A baffling array of legal and practical barriers to exports between the suspicious neighbours has spurned unofficial trade worth up to $10 billion, dwarfing official exchanges of $2.7 billion.
But a recent rapprochement that looks to normalise trading relations between India and Pakistan could end a decades-old system that stifles business and saps profits through networks of middlemen, money changers and smugglers.
A booklet of 1,945 items lists trade allowed to run from India to Pakistan-but only 108 can be trafficked directly by road through the border post at Wagah, near the eastern border city of Lahore.
At old markets in Lahore, traders peddle whitening creams and hair dyes that have journeyed from India to Karachi by sea bound for Afghanistan, before being reloaded and smuggled along the Taliban-hit Hindu Kush to re- enter Pakistan.
Along the way a simple anti-wrinkle cream rises from 75 rupees (85 cents) to 160 rupees ($1.82), while black hair dye doubles from five to 10 rupees.
Tonnes of industrial chemicals and drugs travel into Dubai, where their port of origin is relabelled to hide their Indian provenance before being sent on to Pakistan.
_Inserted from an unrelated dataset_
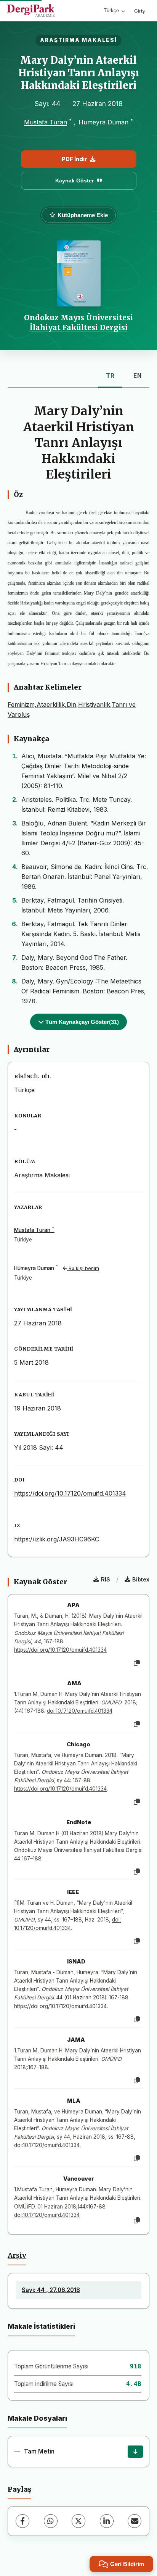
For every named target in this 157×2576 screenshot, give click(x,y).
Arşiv (17, 2255)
The process entails a mark-up of 15-20 per cent, say importers.
But 15 years after India granted Pakistan "Most Favoured Nation" status in line with World Trade Organisation (WTO) rules, Pakistan this month finally agreed to return suit, paving the way for a radical reorganisation of bilateral trade.
Pakistan has pledged to open its market to over 7,000 products from India over the next three months and says India should have MFN status by the end of 2012, a step to removing discriminatory higher pricing and duty tariffs.
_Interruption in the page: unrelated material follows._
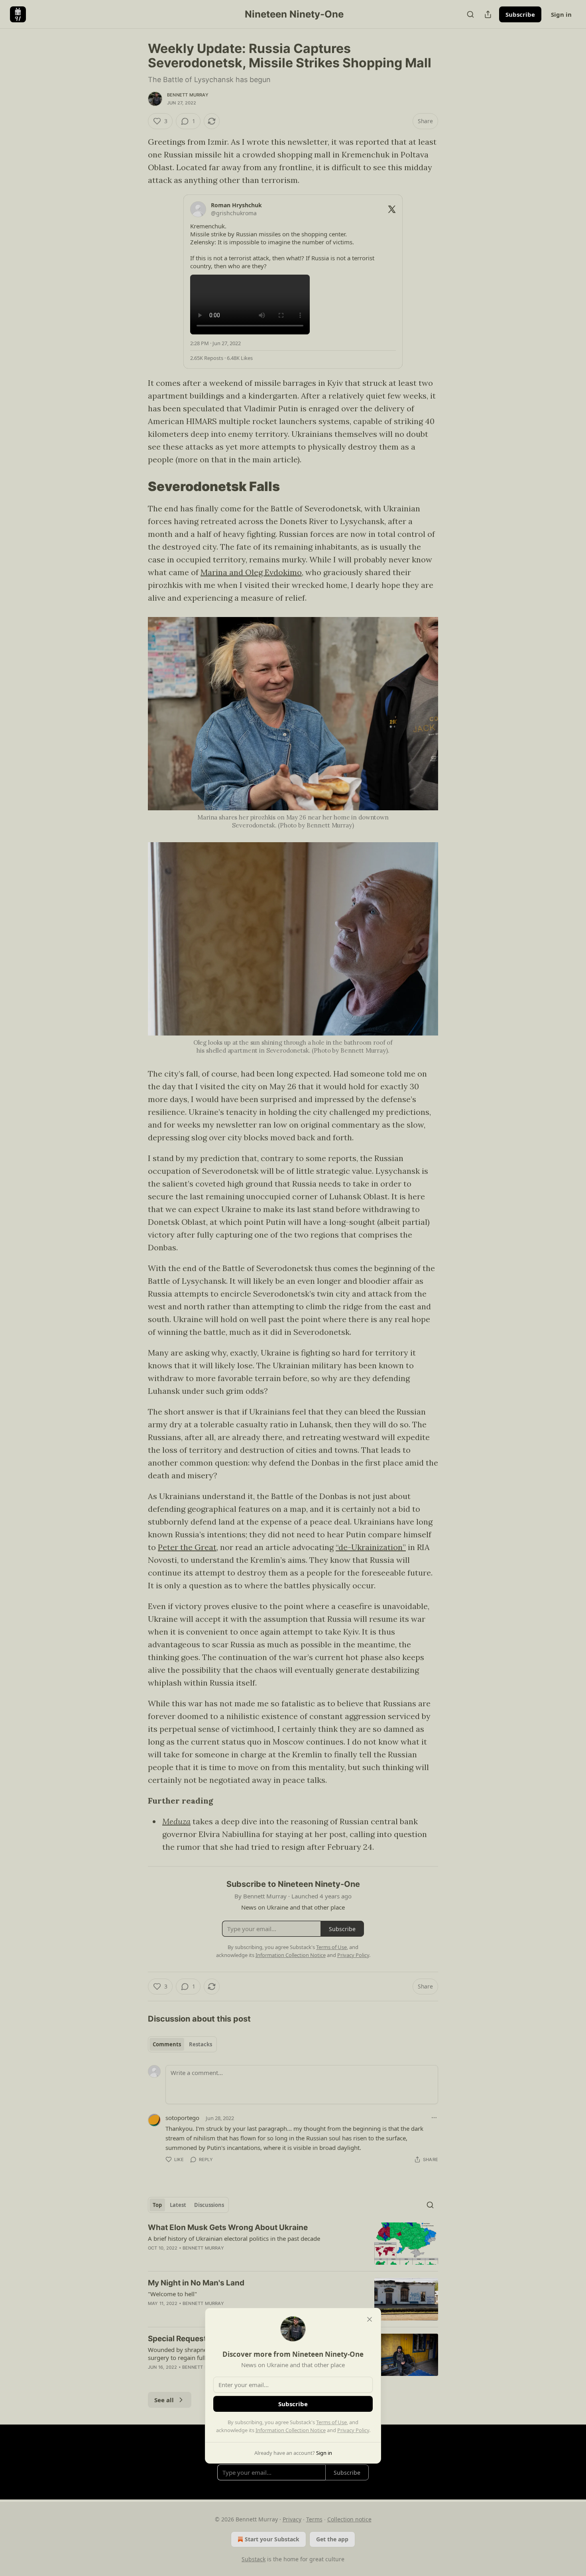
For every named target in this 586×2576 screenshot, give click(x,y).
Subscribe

The list of nearly 2,000 items allowed for trade is to be replaced by a list of disallowed items, and a second trading post has been opened at Wagah.
Observers say the rapprochement signals a seismic shift from Pakistan's traditional and strategic antipathy to India, and a deeper economic engagement between the nuclear rivals that is crucial for lasting peace in the region.
"People who are pro-trade have prevailed. For the first time our strategists are viewing economic security as a significant element of national security," said Abid Hussein, who teaches trade policy at Lahore University of Management Science.
The IMF, which failed to agree a loan package for Pakistan this year amid stalemate on economic reforms, says that GDP growth for the current fiscal year is unlikely to top 3.5 per cent, compared with more than double that for regional superpower India.
But the Pakistan Business Council estimates that enhanced bilateral trade could bump its growth rate by 1-2 per cent. Experts predict $1.5-2 billion could be saved by routing imports directly into India and its 1.2 billion consumers.